Nieuw wettelijk erfrecht met ingang van 1 januari 2003 24 december 2002

Persbericht

Met ingang van 1 januari 2003 is het nieuwe wettelijk erfrecht van kracht. In april 2002 is de Eerste Kamer akkoord gegaan met de verschillende wetsvoorstellen. In oktober 2002 is het ministerie van Justitie met een campagne gestart om de bevolking te informeren over de veranderingen in het erfrecht per 2003. Hiertoe is een publieksbrochure uitgegeven met de titel: Voor het leven geregeld. 1 januari 2003: nieuw erfrecht. Deze brochure is tot stand gekomen in samenwerking met de Koninklijke Notariële Beroepsorganisatie (KNB). De brochure is gratis verkrijgbaar bij Postbus 51, bibliotheken, gemeentes en bij de notaris. Een groot aantal organisaties ontving een informatiemap, waaronder het notariaat, bureaus voor rechtshulp, allochtonenorganisaties en diverse koepelorganisaties. In januari 2003 komt Teleac met een nieuwe serie van de kennisquiz Wie het weet mag het zeggen over het nieuwe erfrecht. De ondertitel luidt 'De nieuwe spelregels voor erven en nalaten'. De presentatie is in handen van Harmen Siezen.
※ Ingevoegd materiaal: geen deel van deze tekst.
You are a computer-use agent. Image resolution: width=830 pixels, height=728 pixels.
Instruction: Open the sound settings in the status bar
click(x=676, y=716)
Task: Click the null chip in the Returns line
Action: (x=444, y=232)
Positie van de langstlevende echtgenoot
Het nieuwe versterf-erfrecht - het recht dat geldt als er geen testament gemaakt is - versterkt de positie van de zogeheten langstlevende echtgeno(o)t(e). Als na de dood van de erflater zijn echtgenoot en een of meer van zijn kinderen overblijven, zijn zij samen de erfgenamen. De echtgenoot verkrijgt de goederen van de nalatenschap. De kinderen krijgen een geldvordering ter waarde van hun erfdeel, die pas opeisbaar wordt bij het overlijden van de langstlevende echtgenoot. Het nieuwe wettelijke stelsel legt in de wet vast wat naar huidig recht alleen bij testament is te regelen.

Wilsrechten
Kinderen krijgen in bijzondere gevallen, zoals bij hertrouwen van hun vader of moeder of als de kans bestaat dat goederen naar de stieffamilie gaan, de mogelijkheid goederen in eigendom te krijgen. De kinderen kunnen dit zogenoemde wilsrecht uitoefenen tot maximaal het bedrag dat hun geldvordering waard is. De langstlevende echtgeno(o)t(e)houdt vervolgens het vruchtgebruik van de goederen. Als de kinderen geen gebruik hebben gemaakt van het wilsrecht tijdens het leven van de langstlevende echtgenoot kunnen de kinderen nog een wilsrecht uitoefenen. Bij het overlijden van hun langstlevende ouder kunnen zij voldoening van hun geldvordering in goederen vragen.